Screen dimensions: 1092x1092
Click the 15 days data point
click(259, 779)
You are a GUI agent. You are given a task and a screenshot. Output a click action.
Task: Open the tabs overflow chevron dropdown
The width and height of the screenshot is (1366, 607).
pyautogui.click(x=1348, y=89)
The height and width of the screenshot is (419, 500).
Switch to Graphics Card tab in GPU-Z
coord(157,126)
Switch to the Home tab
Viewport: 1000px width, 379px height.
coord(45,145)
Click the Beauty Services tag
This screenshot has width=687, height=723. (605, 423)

----

Your assignment: Retype every line of the listing above exactly as given.

Your response:
Screen dimensions: 1092x1092
Click the 15 days data point
click(259, 779)
You are a GUI agent. You are given a task and a screenshot. Output a click action.
Task: Open the tabs overflow chevron dropdown
The width and height of the screenshot is (1366, 607).
pyautogui.click(x=1348, y=89)
The height and width of the screenshot is (419, 500).
Switch to Graphics Card tab in GPU-Z
coord(157,126)
Switch to the Home tab
Viewport: 1000px width, 379px height.
coord(45,145)
Click the Beauty Services tag
This screenshot has width=687, height=723. (605, 423)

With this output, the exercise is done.